The Janesville School Board voted 8-1 Tuesday to continue the program, which began in 2007 and serves about a third of Marshall's 900 students.


Board members were not convinced that single-gender education is superior to mixed classrooms, however, and Marshall Principal Synthia Taylor said she was not arguing that it is.


The program is an option for families who want it, and it seems to be working for those families, Taylor told the board.


Taylor has a problem with staffing the single-gender classrooms next fall. One of her single-gender teachers was laid off, and one was transferred to another school during the recent enrollment-driven teacher cuts.


Taylor said principals districtwide still don't know which teachers are being transferred to their schools for next fall. A shuffling of teachers will occur because of position cuts and the union bumping procedure.


Taylor said it's not yet known whether she'll get teachers with the right skill sets and enthusiasm for single-gender classes, and if she does, they would need to be trained. At this point, she has teachers to staff eighth grade plus one other teacher who has volunteered.


Human resources director Steve Sperry said staffing for the coming year needs to be set by June 10.


The board voted to pay for training teachers, which was expected to cost a maximum of $4,000 but will probably cost much less.


The board also agreed to allow the district to staff single-gender classrooms in grades six and seven if suitable teachers can be found.


Greg Ardrey was the lone "no" vote. He did not specifically outline his objection, but he said the data do not appear to show that single-gender is superior to mixed classes. He said the main thing he hears from parents is that their children like the ability to speak in class without worrying what students of the opposite gender think.


Two parents spoke in favor of the program.


"For the right kid, it's the right thing to do," one mother said.


IN OTHER BUSINESS

In other business Tuesday, the Janesville School Board:


-- Agreed to move the Janesville Academy for International Studies, a program for high school students, to UW-Rock County, where the program will be able to use the facilities free of charge.

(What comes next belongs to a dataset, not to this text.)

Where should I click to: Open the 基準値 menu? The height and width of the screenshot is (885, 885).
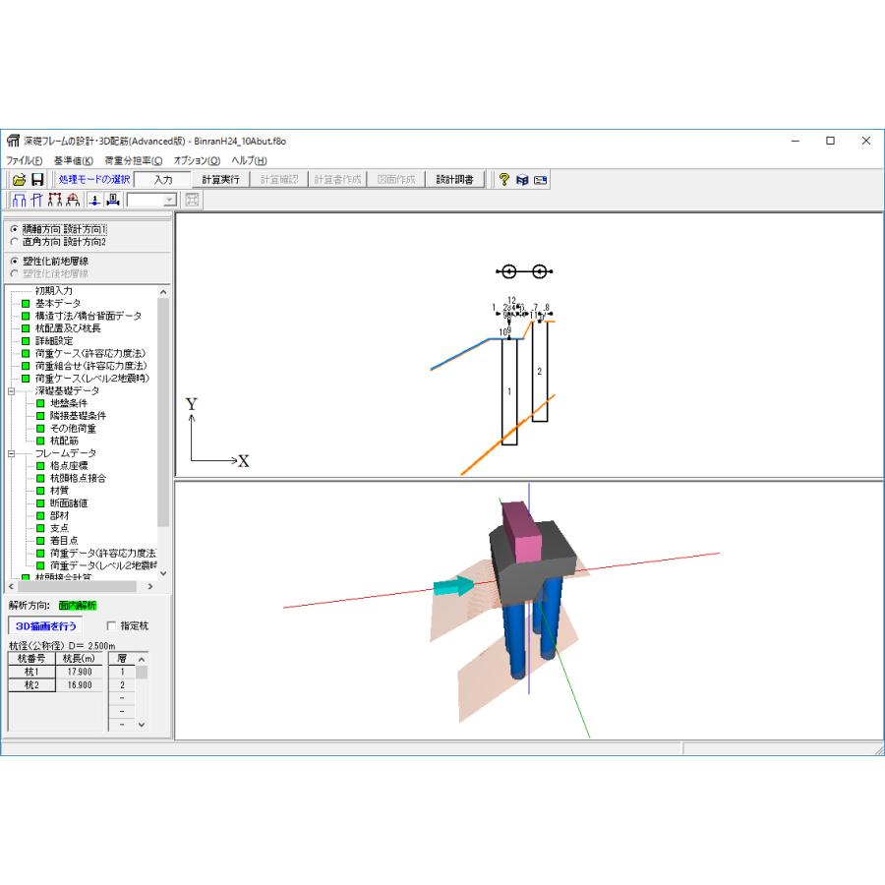(x=74, y=160)
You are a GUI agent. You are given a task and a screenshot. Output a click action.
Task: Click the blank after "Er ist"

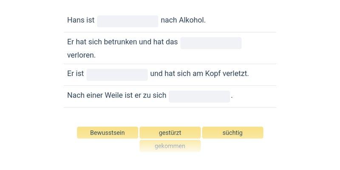click(x=117, y=75)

An earlier plan had been to move the program to Craig and Parker high schools, but the academy's board didn't like that idea. Moving from the downtown location will save $44,000 in rent and $5,000 in custodial costs.

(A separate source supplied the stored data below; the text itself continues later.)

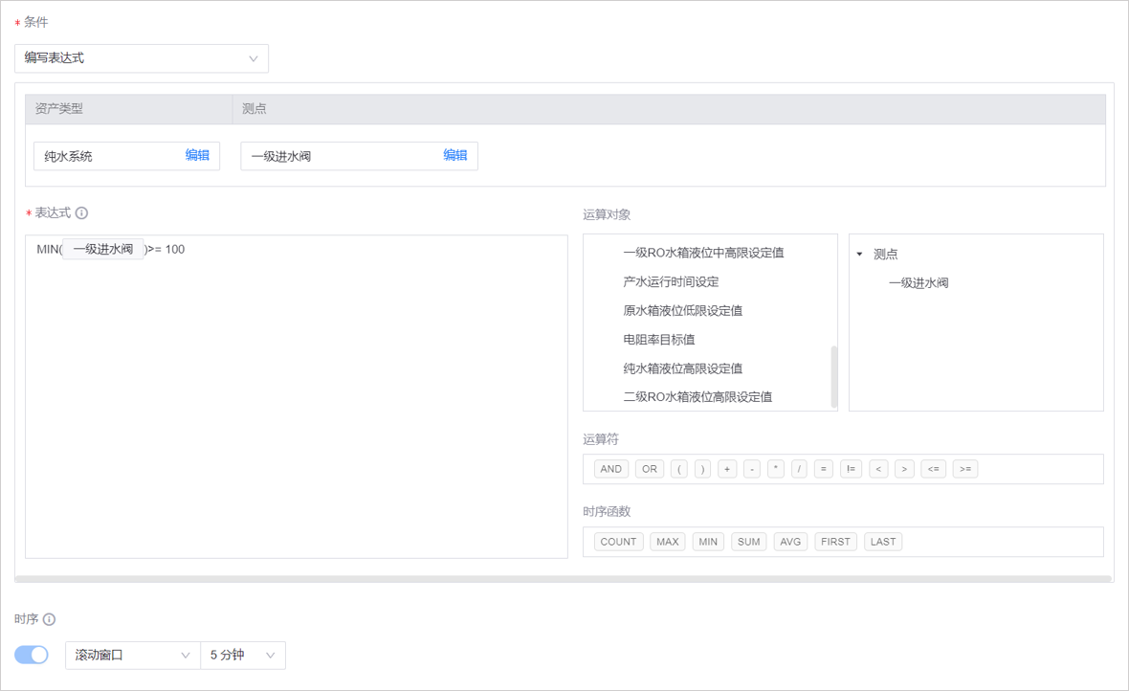The width and height of the screenshot is (1129, 691).
Task: Insert the OR operator
Action: pos(650,469)
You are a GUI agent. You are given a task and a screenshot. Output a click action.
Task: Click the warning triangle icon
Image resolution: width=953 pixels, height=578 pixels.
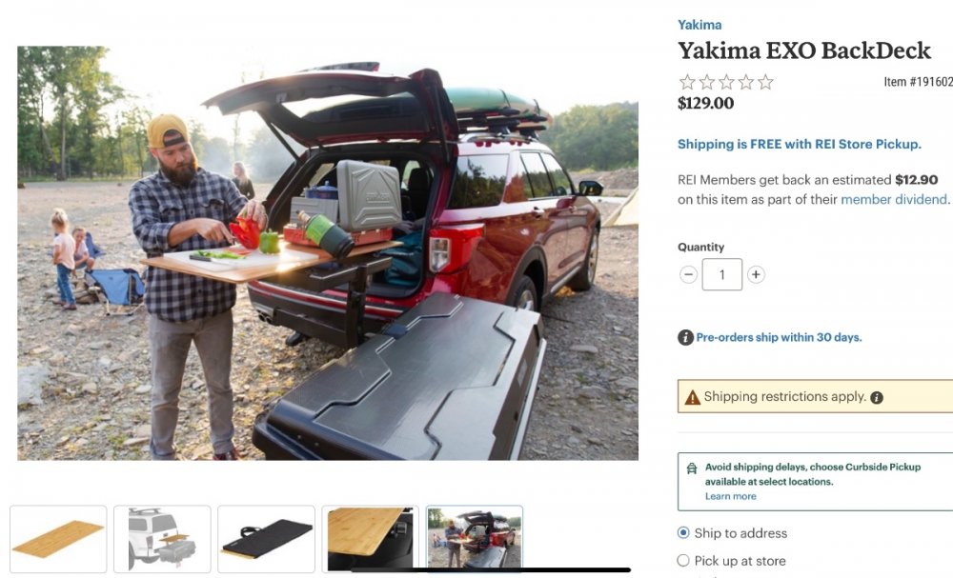click(x=692, y=397)
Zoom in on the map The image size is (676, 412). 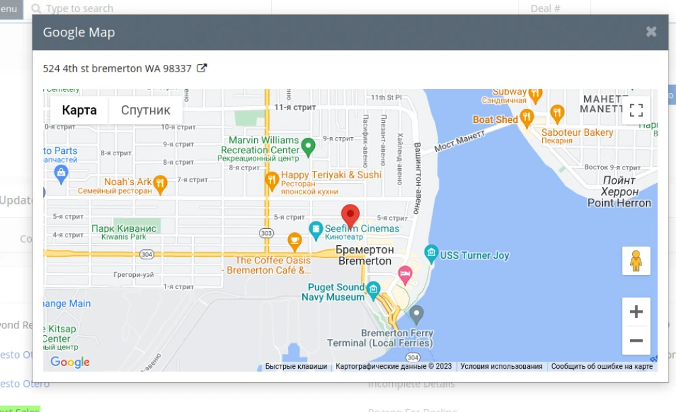(636, 311)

-- Agreed to cut about $635,000 from the district maintenance budget, one of the final measures taken to balance the 2011-12 budget. The cut leaves about $527,000 for capital maintenance projects.


-- Discussed reversing a previous cut of the middle school police officers but postponed a decision to the June 14 meeting.


-- Approved the appointment of Craig High School assistant principal Chris Laue as the new principal of Parker High School. Laue referred to budget cuts when he said he looks forward to working with staff in "redefining roles, doing more with less and pushing student achievement."


-- Heard the district will receive a $180,000 state grant over three years to train staff on bullying and safety and help reduce violence and drug/alcohol abuse. Superintendent Karen Schulte said precisely how the money will be spent has not been determined.